== GIVEN RECORDS ==
>>>

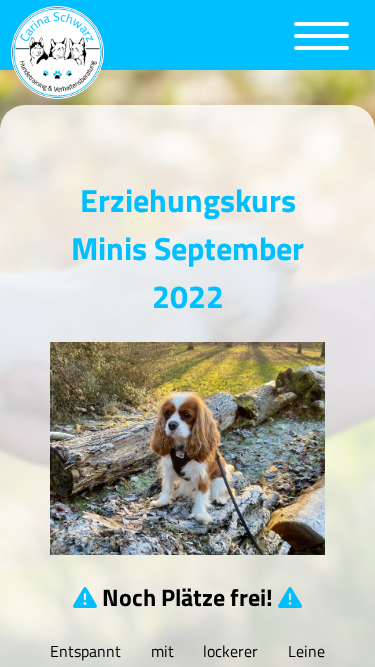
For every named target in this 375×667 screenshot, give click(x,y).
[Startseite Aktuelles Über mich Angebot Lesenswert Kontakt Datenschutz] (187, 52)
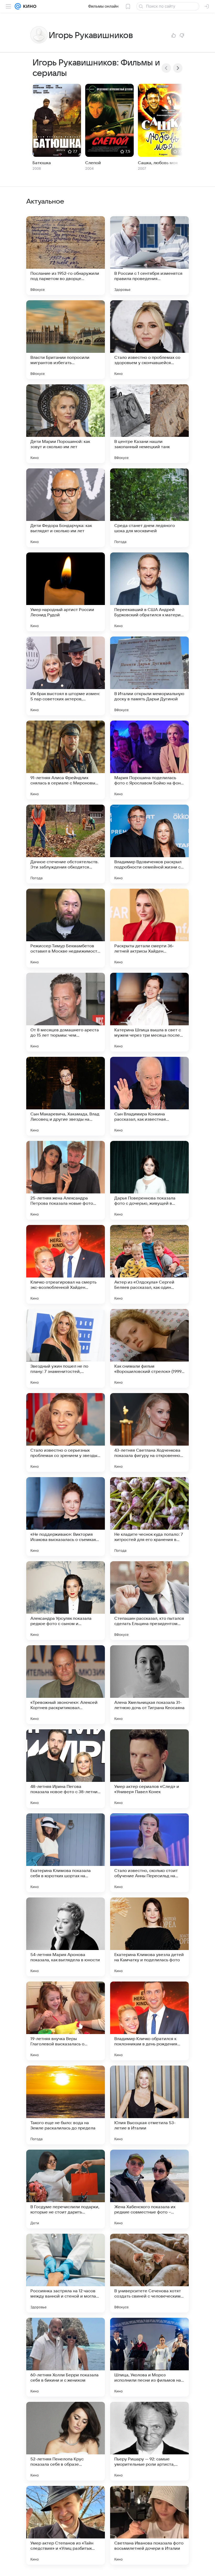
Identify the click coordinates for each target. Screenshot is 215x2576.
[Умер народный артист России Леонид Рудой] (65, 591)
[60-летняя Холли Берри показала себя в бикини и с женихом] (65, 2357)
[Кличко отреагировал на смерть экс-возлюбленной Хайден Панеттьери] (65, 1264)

<<<
>>>

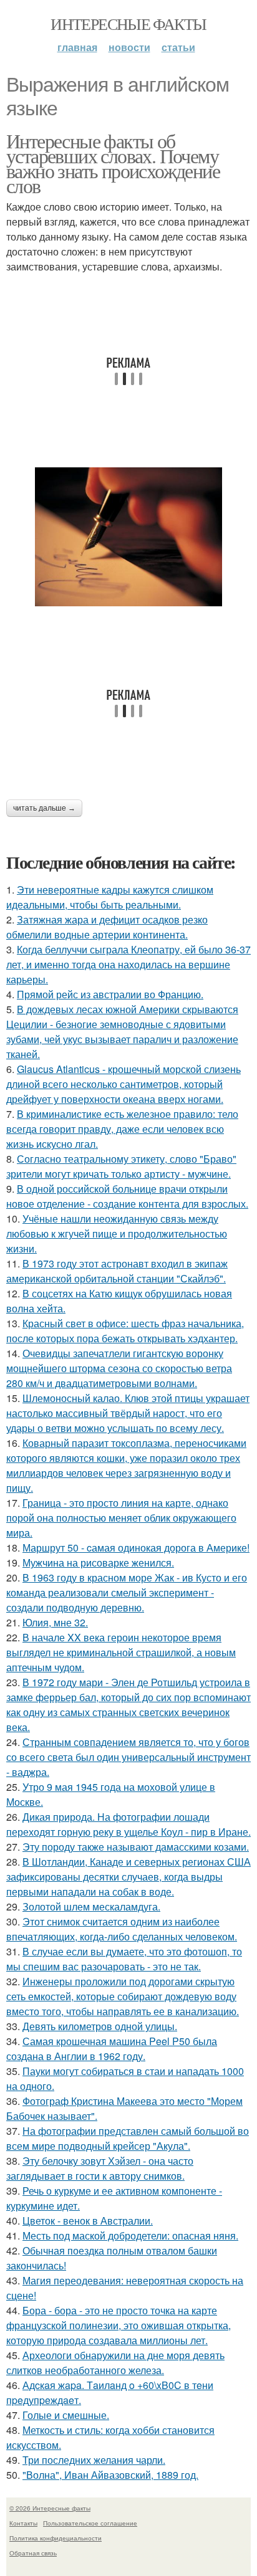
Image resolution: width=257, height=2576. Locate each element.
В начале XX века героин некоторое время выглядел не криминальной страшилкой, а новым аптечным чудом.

<<<

== TASK GOAL ==
Transcribe the records above from the line holding "[Умер народный артист" down to the line holding "[Кличко отреагировал на", inclusive, without adding anything.

== ANSWER SPACE ==
[Умер народный артист России Леонид Рудой] (65, 591)
[60-летняя Холли Берри показала себя в бикини и с женихом] (65, 2357)
[Кличко отреагировал на смерть экс-возлюбленной Хайден Панеттьери] (65, 1264)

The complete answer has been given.